(Stored data)
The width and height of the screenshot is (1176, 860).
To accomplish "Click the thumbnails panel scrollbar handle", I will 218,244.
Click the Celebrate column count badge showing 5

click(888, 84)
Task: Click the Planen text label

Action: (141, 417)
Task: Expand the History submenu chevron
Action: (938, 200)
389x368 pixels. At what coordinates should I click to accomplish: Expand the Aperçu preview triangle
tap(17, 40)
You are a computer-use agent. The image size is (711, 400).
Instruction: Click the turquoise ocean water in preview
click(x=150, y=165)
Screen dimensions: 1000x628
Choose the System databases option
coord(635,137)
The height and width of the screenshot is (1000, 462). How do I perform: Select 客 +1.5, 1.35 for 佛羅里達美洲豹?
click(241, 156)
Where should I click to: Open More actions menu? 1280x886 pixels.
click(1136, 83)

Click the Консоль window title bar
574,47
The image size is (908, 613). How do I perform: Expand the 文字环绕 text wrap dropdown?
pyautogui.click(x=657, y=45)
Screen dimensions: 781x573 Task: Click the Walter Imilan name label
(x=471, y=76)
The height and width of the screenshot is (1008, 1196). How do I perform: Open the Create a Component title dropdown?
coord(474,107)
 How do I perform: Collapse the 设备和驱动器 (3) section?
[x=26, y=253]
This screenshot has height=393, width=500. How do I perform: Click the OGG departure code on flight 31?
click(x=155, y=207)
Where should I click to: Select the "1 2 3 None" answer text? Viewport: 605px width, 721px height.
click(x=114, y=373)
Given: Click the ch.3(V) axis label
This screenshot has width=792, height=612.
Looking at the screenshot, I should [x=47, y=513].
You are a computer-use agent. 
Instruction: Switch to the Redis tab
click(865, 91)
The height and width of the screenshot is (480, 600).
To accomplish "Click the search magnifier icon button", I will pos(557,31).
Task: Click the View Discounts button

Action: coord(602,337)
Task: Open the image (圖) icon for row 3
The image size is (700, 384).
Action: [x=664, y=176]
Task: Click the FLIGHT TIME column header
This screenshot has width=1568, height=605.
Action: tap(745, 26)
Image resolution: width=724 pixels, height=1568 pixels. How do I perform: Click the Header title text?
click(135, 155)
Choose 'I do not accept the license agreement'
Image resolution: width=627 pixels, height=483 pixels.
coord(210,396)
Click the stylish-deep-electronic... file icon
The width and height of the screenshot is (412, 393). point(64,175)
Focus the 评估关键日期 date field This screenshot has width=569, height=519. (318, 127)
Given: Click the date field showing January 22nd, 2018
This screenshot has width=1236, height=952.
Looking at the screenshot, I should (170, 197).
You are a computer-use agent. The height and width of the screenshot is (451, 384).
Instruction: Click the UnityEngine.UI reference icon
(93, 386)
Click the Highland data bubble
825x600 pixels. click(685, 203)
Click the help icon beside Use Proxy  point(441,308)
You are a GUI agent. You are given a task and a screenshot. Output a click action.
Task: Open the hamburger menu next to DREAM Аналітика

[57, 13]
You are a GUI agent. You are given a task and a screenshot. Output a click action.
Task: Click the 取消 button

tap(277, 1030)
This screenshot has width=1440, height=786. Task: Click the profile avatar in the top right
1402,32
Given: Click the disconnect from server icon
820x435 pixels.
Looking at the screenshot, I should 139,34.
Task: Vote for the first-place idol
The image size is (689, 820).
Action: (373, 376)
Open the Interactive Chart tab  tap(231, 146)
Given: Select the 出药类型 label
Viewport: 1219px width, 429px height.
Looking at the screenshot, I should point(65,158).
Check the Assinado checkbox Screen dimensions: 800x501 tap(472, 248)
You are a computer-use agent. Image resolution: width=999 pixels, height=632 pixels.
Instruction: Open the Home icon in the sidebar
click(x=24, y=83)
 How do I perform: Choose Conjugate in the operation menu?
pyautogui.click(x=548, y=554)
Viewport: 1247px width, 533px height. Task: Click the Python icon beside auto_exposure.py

- [Exercise aim]
Every line with "field" in it should be copied from the entries.

- [Task solution]
Focus the 评估关键日期 date field This screenshot has width=569, height=519. (318, 127)
Given: Click the date field showing January 22nd, 2018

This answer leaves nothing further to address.